Gulf Petrochem, which is invested in oil trading, refining and bunkering, said it plans to construct a 60,000-kilolitre ethanol facility by the 2017-2018 timeframe.
According to estimates, India needs more than 115 crore litres of ethanol to meet its 5% blending target but so far, local ethanol producers are only able to supply 80 crore litres. Ethanol producers, who mostly use molasses as feedstock to produce fuel-grade ethanol, said state levies and the government-mandated price of INR 48.50 (USD0.77)per litre are deterring investments in the sector. The Central Board of Excise and Customs (CBEC) has recently announced that it will lift the 12.36% duty on ethanol produced from molasses after 1 October 2015.
Gulf Petrochem, however, is looking at producing ethanol from rice husk, which is a waste product from rice milling.
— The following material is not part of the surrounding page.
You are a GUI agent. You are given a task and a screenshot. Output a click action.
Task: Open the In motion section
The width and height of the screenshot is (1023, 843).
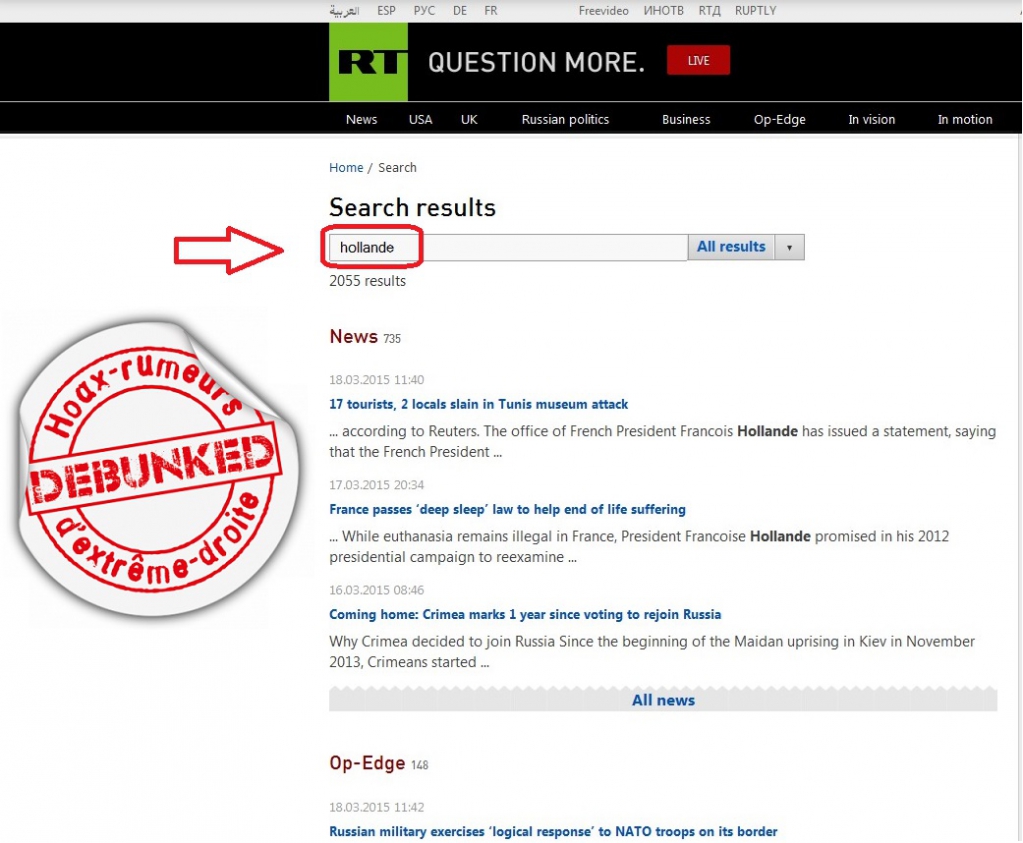coord(965,119)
According to Manan Goel, Gulf Petrochem’s group director, the company is looking for sites close to this feedstock supply. It has shortlisted Punjab, Haryana and Madhya Pradesh as possible sites.
“There is a big market for ethanol and even at the fixed price the project is viable,” said Brij Mohan Bansal, strategic advisor to the company. “We are talking to state government and even the central government to see what kind of incentives a green project like this can get,” he said.